[begin RECORDS]

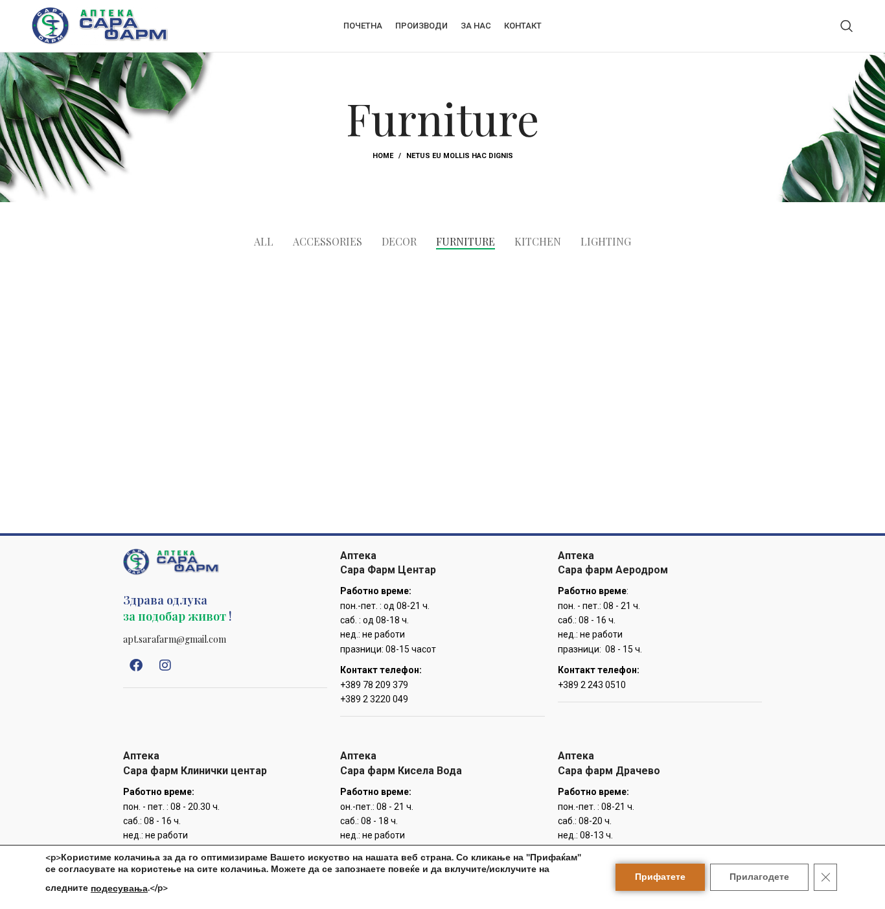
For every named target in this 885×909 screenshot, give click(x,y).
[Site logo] (100, 25)
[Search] (847, 26)
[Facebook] (136, 665)
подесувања (119, 888)
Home (383, 156)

[end RECORDS]

CHALLENGE.
Copy out every line of the items above word for word, omitting the pictures.

SOLUTION TO THE EXERCISE.
For every named target in this 885×909 screenshot, give click(x,y).
[Site logo] (100, 25)
[Search] (847, 26)
[Facebook] (136, 665)
подесувања (119, 888)
Home (383, 156)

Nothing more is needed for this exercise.